Roller Town (dir. Andrew Bush) is the first feature film by Canadian sketch group ‘Picnicface’. They’re notorious across the interwebs for their comedy skits and memes - you might know them from ‘Powerthirst’. But Roller Town is even more wild than that. For one, the story is set in a roller skating obsessed town, where video game entrepreneurial gangsters threaten to take over their rink and ‘kill disco’.
Not only is Roller Town hideously funny and insane, the acting is also brilliant. The characters are for the most part exaggerated stock types that bounce off one another resulting in perfect comic timing.
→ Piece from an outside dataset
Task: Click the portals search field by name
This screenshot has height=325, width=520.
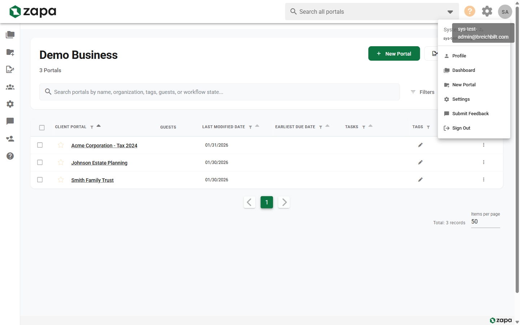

The protagonist Leo, is the token orphan of Roller Town, an underdog, with incidentally the most talent in the rink. His love interest Julia, is the mayor’s daughter, a poor little rich girl with a kind heart who’s dating the town’s biggest DoUcHeBaG.
There are many moments during Roller Town that feel as though they have been successfully improvised. This can only be achieved with a stellar script, something that the group Picnicface do very well. One of the delightful moments of banter in Roller Town is when the DoUcHeBaG boyfriend tells Leo to ‘make like a tree and leave’ to which Leo replies ‘I think I’ll make like a tree and stay grounded here for hundreds of years’. It’s that fine line between extreme stupidity and Einstein intelligence. Later on in the film, again the DoUcHeBaG says ‘why don’t you make a banana and split’ to which Leo gets in with ‘I think I’ll make like a banana and become an excellent source of potassium so that the doctor suggests that you eat me!’ Now, I’m a sucker for any degree of referential humour, so this was golden screenwriting while it lasted for me, as well as a great call that I will attempt to use in real out-of-the-movies life.
Overall Roller Town was extremely entertaining. The whole crowd at the festival cheered a bit longer than normal at it’s end. When I got the bus home after and was reading the program, I was bombarded by a raving fanatic who told me Roller Town was the best thing he’d ever seen and I had to see it. I told him I just had and we became instant bus best-friends, Roller Town will do that to ya.